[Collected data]
-*-*-
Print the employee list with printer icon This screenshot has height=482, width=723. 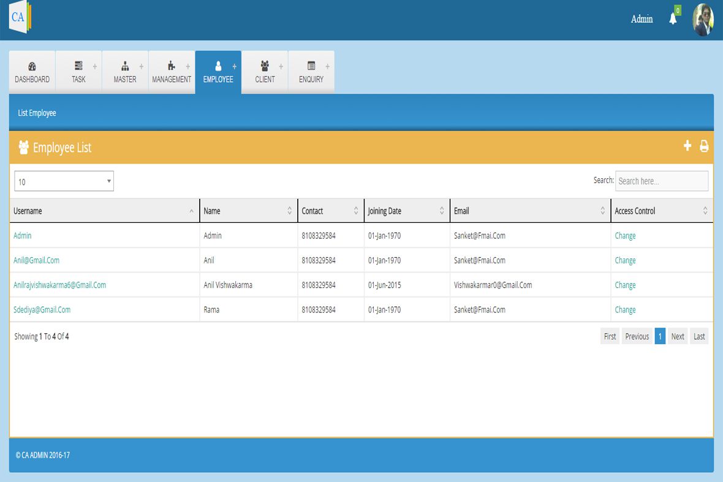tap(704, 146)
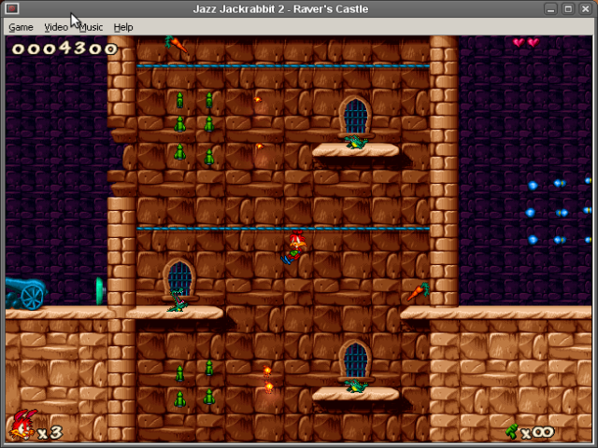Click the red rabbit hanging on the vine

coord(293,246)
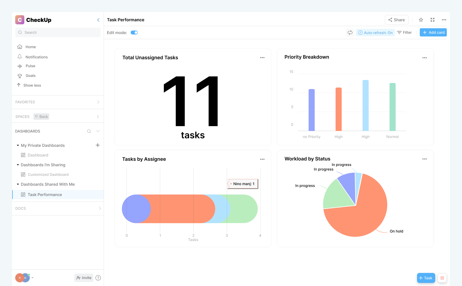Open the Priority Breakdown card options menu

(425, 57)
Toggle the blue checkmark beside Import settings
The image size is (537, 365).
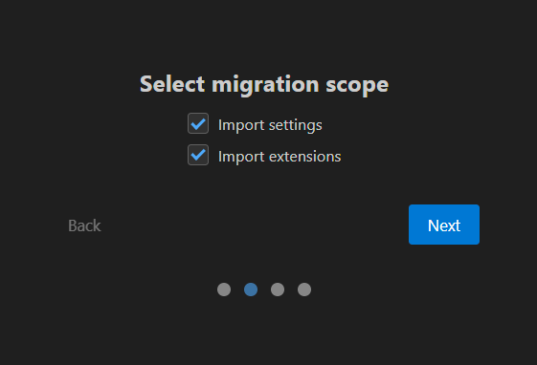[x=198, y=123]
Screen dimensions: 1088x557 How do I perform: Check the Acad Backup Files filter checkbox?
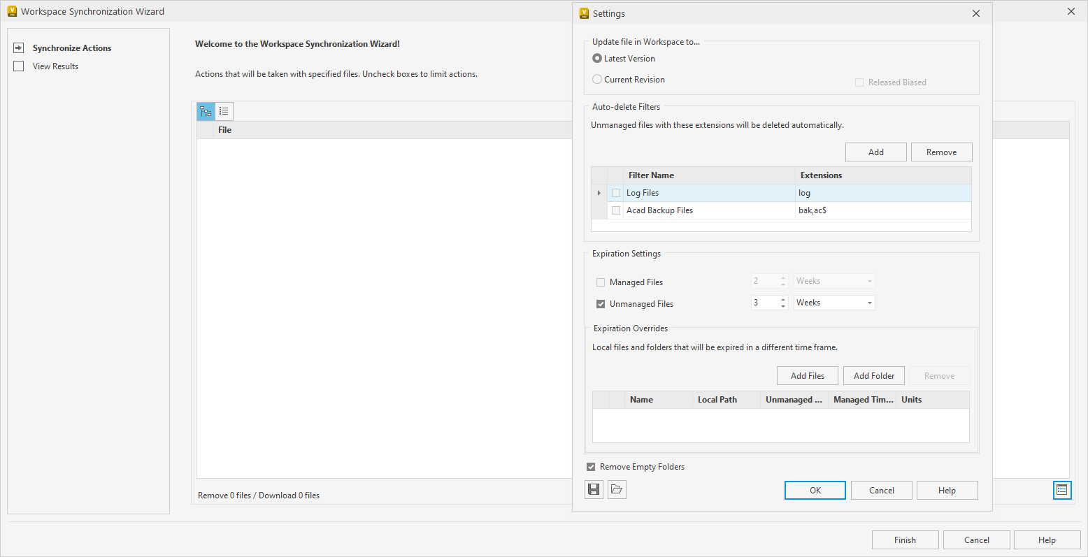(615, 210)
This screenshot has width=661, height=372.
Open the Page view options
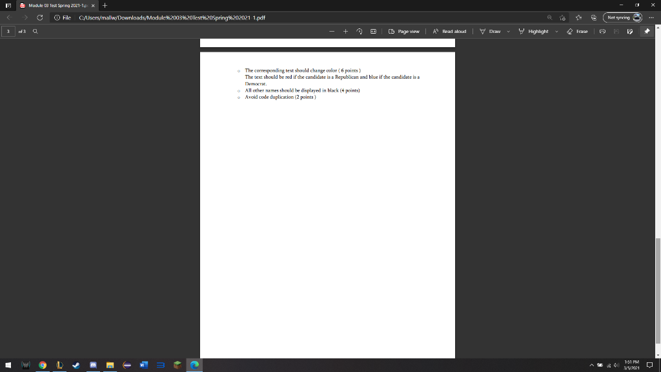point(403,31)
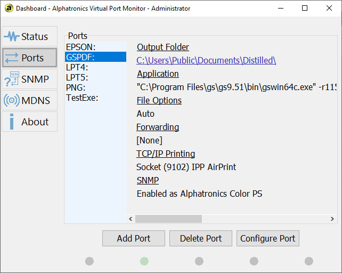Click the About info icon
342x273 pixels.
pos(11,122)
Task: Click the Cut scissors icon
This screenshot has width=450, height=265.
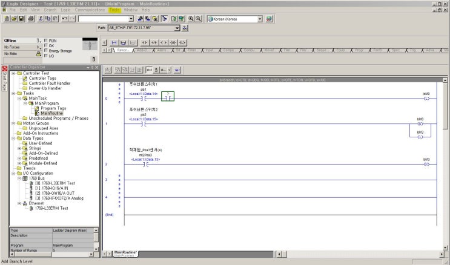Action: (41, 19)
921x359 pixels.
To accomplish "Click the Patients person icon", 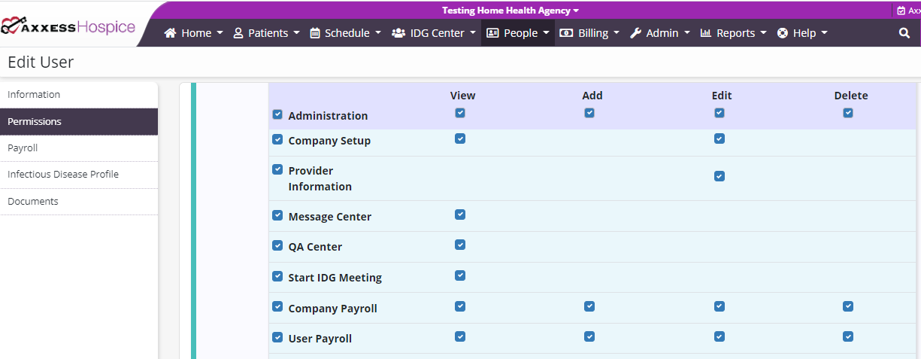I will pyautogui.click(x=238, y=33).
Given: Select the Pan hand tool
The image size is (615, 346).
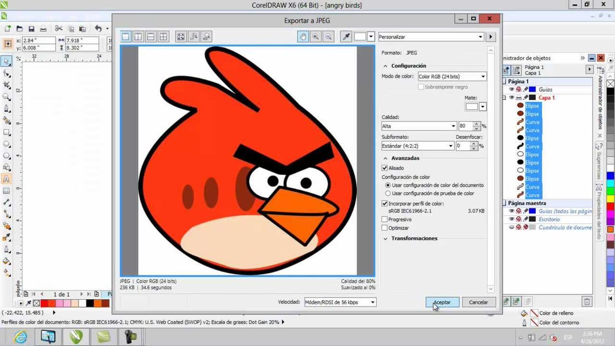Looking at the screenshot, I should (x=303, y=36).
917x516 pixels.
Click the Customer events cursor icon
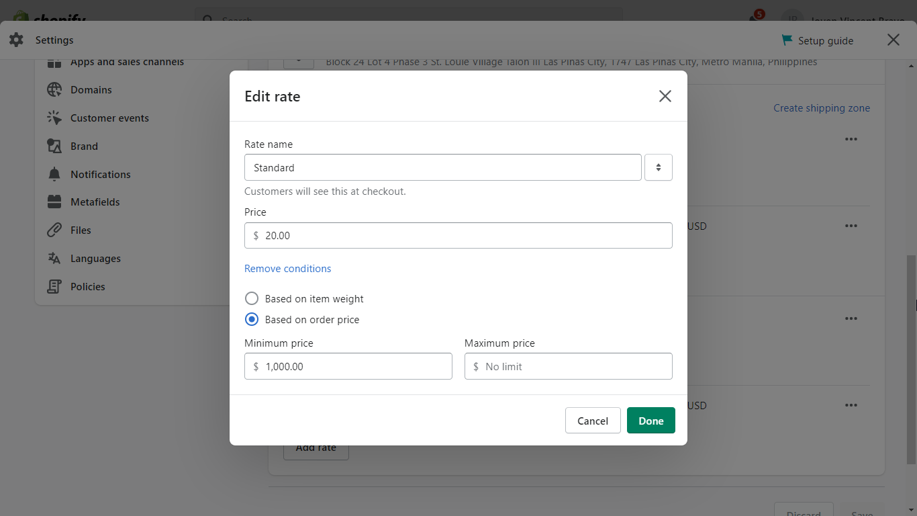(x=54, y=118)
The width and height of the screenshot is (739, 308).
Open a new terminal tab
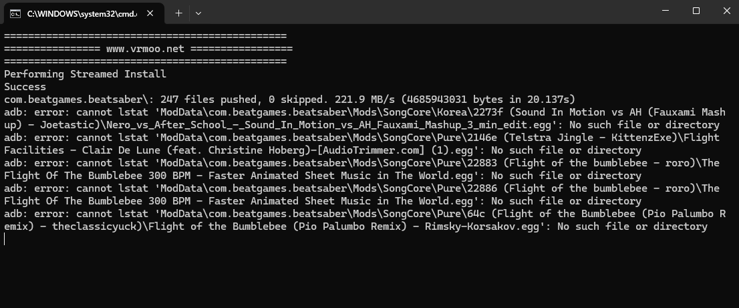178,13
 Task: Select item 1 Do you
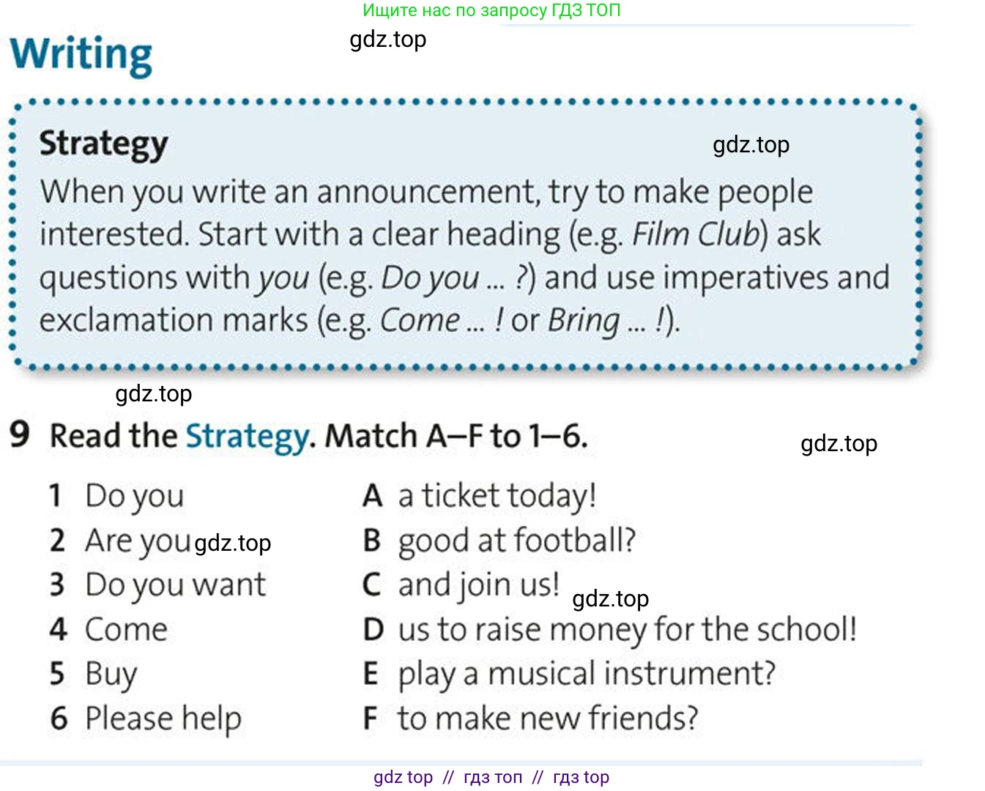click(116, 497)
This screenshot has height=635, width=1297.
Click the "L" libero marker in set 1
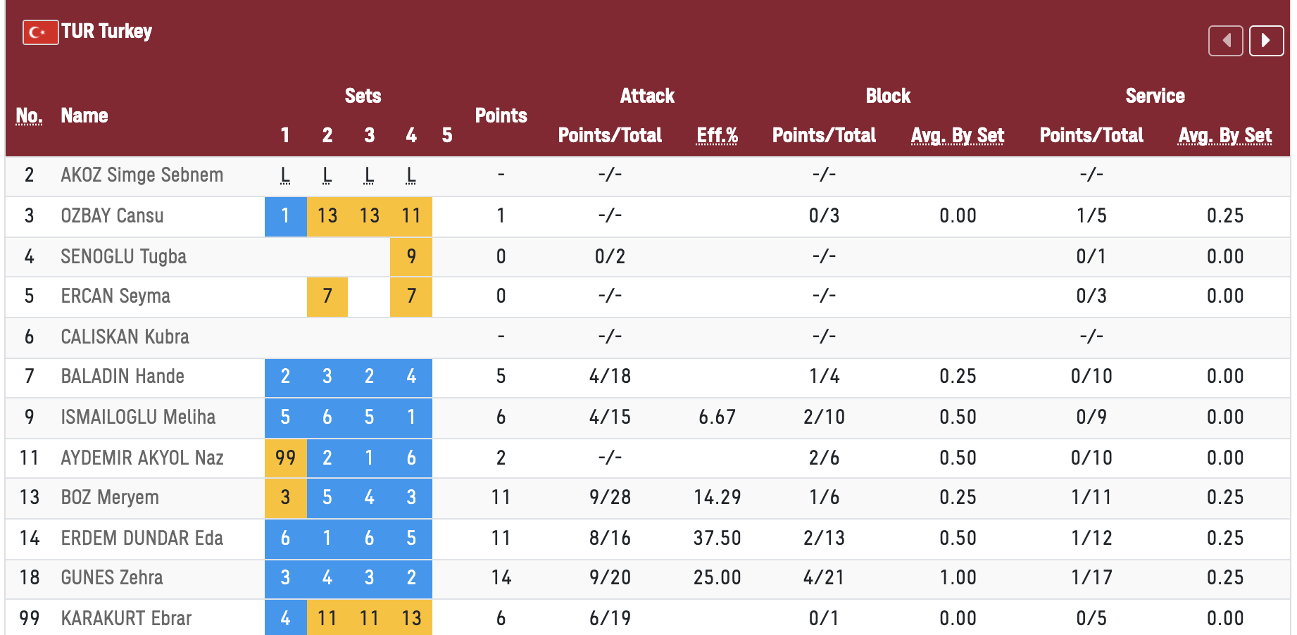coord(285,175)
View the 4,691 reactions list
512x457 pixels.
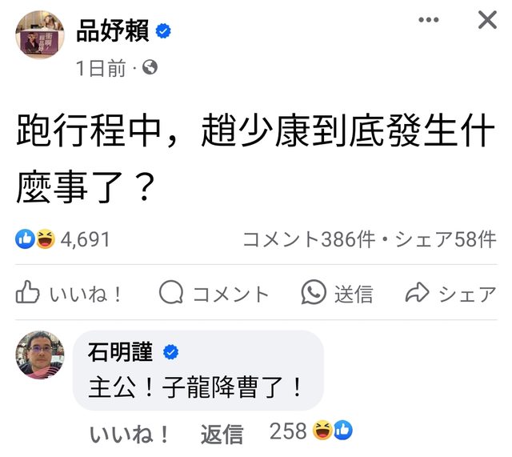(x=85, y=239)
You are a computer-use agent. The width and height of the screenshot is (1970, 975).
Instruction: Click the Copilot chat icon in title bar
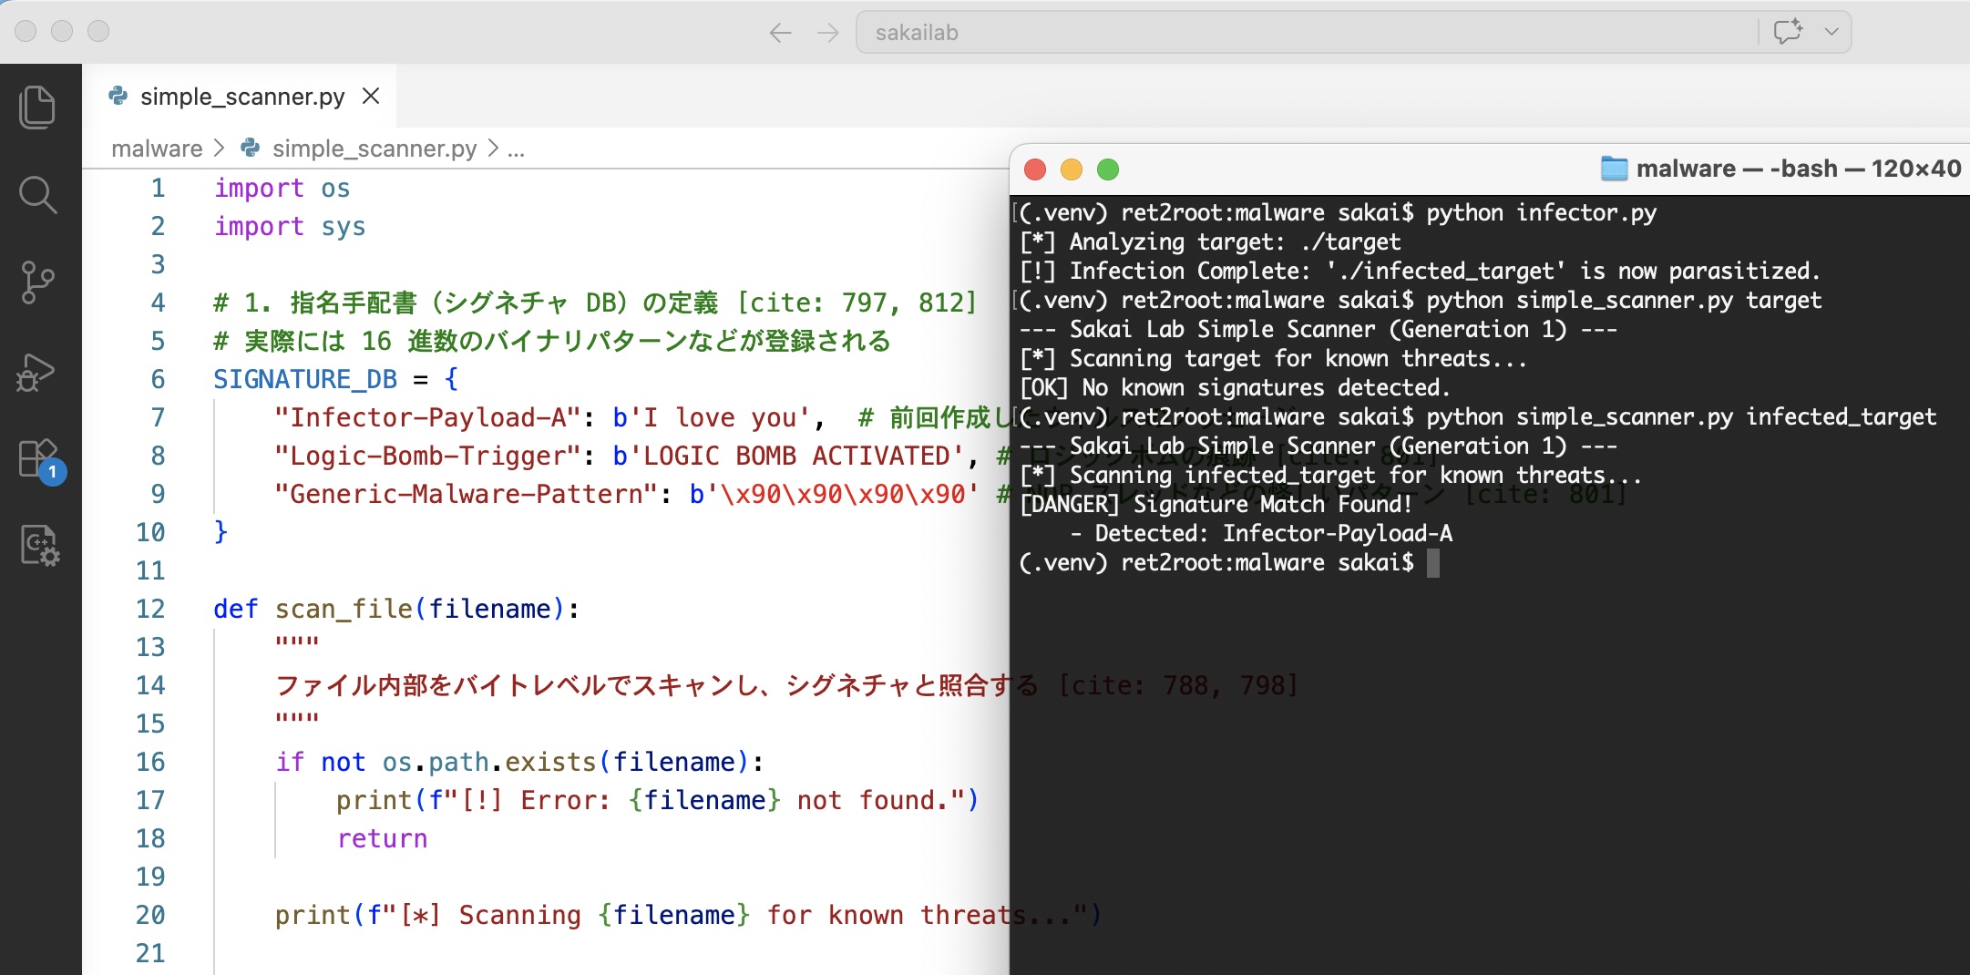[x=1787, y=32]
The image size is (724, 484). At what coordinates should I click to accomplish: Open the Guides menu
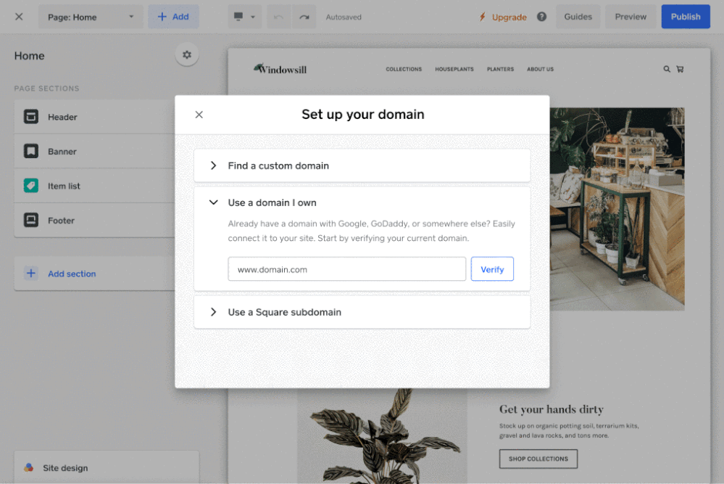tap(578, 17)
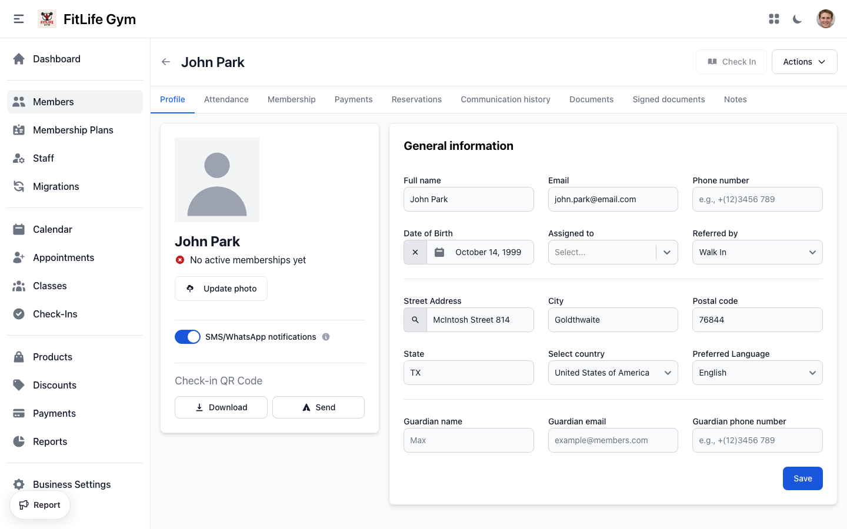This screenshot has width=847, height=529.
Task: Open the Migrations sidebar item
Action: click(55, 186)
-*-*-
# What you are asked to do
Precisely the lines from the one containing "Open a new terminal tab" to the end of the data above, both included, should be printed; leave the pictures out.

# Answer to this exercise
Open a new terminal tab
178,13
 Task: Select item 1 Do you
click(116, 497)
This screenshot has height=635, width=1297.
Click the "L" libero marker in set 1
coord(285,175)
View the 4,691 reactions list
512x457 pixels.
(x=85, y=239)
You are a computer-use agent. The width and height of the screenshot is (1970, 975).
Instruction: Click the Copilot chat icon in title bar
[x=1787, y=32]
The image size is (724, 484). At what coordinates should I click to accomplish: Open the Guides menu
tap(578, 17)
This screenshot has width=847, height=529.
Task: Open the Migrations sidebar item
Action: click(55, 186)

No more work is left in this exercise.